Le mastodonte nippon dit vouloir se démarquer par « des produits Sony rashii » (qui portent son empreinte), notamment face à Apple qui a devancé tout le monde à l'échelle mondiale sur ce créneau qu'il domine. Au Japon, Sony affrontera d'autres concurrents bien armés, dont en premier lieu Sharp qui a lancé récemment deux tablettes portant les noms Galapagos accompagnées d'une offre de contenus proposés par de nombreux tiers. Si l'ensemble repose actuellement surtout sur les livres (mangas compris), magazines et journaux, il est appelé à s'étendre à de nombreux autres contenus multimédias, principalement grâce au partenariat noué avec une des principales enseignes japonaises de vente et location de produits culturels, Tsutaya. Les Galapagos de Sharp sont également des appareils destinés à une commercialisation internationale (Etats-Unis, Europe). Toshiba, l'un des pionniers des ordinateurs portables, a aussi des modèles en rayon. Il faut bien sûr aussi tenir compte des velléités du sud-coréen Samsung Electronics et d'autres acteurs.
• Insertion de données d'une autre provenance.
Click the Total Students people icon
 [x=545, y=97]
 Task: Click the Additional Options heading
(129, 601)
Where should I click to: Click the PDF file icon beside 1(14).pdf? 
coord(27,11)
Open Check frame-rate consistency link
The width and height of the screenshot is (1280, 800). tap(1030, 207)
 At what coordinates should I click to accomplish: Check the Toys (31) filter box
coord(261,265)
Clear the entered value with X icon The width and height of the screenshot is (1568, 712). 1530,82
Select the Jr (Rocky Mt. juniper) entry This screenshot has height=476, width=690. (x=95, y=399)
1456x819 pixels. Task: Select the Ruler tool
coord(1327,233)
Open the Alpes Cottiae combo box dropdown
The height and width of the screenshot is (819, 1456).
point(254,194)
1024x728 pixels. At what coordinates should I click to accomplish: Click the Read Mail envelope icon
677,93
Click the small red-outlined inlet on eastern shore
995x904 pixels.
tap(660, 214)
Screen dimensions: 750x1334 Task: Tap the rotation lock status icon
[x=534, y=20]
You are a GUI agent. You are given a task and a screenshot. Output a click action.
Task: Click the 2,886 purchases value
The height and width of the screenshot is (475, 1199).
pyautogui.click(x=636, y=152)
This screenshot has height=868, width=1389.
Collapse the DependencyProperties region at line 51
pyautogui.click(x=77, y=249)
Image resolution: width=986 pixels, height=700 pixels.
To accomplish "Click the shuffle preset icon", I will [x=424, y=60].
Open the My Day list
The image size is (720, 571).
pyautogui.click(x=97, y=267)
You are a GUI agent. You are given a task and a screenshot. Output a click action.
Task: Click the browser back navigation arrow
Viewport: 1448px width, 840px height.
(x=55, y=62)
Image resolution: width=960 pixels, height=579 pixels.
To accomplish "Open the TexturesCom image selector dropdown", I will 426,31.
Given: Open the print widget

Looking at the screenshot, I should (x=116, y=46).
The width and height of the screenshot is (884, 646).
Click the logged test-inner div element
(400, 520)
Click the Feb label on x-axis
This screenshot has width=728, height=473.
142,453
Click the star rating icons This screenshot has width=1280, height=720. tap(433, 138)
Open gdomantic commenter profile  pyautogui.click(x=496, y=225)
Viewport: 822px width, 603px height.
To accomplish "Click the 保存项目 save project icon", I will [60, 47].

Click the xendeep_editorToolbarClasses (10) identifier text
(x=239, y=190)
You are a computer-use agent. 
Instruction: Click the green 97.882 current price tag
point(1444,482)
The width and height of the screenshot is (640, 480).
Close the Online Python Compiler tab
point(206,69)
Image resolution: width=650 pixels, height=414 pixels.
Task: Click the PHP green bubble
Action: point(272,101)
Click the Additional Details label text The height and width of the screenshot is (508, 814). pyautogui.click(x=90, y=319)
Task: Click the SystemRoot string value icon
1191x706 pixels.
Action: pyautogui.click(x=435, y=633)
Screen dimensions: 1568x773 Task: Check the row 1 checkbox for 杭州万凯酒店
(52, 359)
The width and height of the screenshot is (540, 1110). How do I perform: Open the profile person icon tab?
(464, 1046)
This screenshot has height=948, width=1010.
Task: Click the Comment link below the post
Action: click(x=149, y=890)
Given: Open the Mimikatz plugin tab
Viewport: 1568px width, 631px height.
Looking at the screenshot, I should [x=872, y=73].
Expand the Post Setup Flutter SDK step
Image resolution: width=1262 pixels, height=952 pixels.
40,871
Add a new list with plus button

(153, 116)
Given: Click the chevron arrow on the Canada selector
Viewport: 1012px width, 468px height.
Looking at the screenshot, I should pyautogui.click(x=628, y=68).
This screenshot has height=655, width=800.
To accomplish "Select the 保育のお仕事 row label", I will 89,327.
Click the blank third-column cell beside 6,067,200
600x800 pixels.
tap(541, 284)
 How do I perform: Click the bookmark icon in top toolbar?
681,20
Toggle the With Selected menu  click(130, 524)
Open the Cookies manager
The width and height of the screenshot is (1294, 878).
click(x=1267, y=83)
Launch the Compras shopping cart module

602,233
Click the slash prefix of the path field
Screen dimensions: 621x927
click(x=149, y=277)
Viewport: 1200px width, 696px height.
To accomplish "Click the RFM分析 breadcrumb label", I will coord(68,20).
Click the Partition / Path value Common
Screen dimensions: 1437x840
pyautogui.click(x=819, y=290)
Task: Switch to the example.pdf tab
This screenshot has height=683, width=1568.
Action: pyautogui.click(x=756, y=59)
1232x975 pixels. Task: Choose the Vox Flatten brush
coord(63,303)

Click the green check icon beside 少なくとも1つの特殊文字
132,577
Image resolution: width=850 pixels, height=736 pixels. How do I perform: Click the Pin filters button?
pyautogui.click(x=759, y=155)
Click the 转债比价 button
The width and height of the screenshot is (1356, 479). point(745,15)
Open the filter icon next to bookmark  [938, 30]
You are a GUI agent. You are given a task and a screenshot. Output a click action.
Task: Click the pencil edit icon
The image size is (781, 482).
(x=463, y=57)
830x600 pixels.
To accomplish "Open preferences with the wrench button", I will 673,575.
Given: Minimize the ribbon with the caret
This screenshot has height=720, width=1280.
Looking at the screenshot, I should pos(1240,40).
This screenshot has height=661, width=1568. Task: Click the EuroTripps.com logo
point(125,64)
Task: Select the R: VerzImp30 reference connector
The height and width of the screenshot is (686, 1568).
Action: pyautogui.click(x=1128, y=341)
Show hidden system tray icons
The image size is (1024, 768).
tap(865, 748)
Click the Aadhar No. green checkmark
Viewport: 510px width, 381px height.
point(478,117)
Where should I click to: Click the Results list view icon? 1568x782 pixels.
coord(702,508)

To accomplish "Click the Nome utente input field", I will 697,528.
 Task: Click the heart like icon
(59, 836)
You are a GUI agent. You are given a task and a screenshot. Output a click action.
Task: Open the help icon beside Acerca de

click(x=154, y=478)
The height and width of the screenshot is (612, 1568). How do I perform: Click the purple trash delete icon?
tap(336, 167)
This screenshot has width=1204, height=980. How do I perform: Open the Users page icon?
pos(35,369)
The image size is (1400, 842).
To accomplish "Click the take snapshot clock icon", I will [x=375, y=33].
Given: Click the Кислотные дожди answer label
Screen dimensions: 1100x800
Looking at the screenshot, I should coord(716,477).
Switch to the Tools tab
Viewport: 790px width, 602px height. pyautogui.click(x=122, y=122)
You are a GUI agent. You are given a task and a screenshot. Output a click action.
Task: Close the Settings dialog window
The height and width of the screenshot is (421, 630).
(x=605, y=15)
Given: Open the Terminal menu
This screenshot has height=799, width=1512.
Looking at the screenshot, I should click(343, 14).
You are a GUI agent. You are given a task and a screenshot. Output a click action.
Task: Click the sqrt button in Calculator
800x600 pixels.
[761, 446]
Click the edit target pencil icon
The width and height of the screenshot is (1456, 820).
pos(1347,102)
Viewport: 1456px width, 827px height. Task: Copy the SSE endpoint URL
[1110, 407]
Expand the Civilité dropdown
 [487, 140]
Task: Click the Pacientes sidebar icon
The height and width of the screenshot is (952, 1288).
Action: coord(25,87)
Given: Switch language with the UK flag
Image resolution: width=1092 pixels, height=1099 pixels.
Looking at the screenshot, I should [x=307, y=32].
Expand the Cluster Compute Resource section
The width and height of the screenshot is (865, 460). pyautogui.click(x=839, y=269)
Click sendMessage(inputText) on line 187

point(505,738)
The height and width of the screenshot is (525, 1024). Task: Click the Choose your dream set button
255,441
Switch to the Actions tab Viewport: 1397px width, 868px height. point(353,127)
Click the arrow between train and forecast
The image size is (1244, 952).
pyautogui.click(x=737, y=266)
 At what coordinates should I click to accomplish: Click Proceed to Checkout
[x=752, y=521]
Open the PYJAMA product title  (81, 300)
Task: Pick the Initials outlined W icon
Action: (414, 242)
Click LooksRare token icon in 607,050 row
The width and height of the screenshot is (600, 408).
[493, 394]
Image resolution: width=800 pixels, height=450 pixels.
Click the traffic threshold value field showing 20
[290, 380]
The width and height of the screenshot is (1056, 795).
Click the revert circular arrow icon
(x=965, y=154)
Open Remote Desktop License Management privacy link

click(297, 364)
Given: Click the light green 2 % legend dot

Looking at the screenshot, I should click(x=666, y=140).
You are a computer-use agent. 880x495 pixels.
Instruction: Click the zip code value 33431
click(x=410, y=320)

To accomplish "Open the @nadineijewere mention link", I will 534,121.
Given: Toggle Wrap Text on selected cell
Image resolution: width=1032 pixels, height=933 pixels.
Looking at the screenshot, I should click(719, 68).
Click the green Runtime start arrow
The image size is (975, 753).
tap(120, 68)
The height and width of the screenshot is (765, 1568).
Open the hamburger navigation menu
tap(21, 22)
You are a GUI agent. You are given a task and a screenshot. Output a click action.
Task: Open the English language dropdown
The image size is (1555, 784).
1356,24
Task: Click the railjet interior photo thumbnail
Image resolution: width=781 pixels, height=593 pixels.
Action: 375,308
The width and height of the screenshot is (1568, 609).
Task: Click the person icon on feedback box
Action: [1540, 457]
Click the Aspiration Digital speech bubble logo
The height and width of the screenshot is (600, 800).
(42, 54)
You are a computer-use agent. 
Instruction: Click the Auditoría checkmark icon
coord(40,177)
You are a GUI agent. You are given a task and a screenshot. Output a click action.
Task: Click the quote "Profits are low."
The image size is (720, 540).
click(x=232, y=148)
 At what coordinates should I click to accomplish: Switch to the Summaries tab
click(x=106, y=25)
Dans ce domaine en pleine effervescence, sur fond de développement rapide de l'informatique mutualisée en nuage (cloud computing), Sony prétend néanmoins être le seul à posséder en propre à la fois une vaste banque multimédia (films, musiques, jeux) et une gamme très étendue d'appareils (téléphones, consoles, téléviseurs, enregistreurs vidéo, appareils photo, baladeurs, PC, caméras, etc.) pour créer, diffuser, partager et consulter lesdits contenus.
« Ces tablettes doivent être l'expression de ce qu'est Sony », conclut M. Suzuki, paraphrasant le patron du groupe, Howard Stringer, pour qui la force de Sony réside dans cette convergence entre une diversité de contenus et une variété de moyens d'en profiter. Rendant toutefois à César ce qui est à César, M. Stringer n'omet pas de rappeler que le fondateur de Sony, Akio Morita, avait sans doute déjà en tête cette vision lorsqu'il décida d'acheter des studios et maisons de disques américaines il y a quelque trois décennies.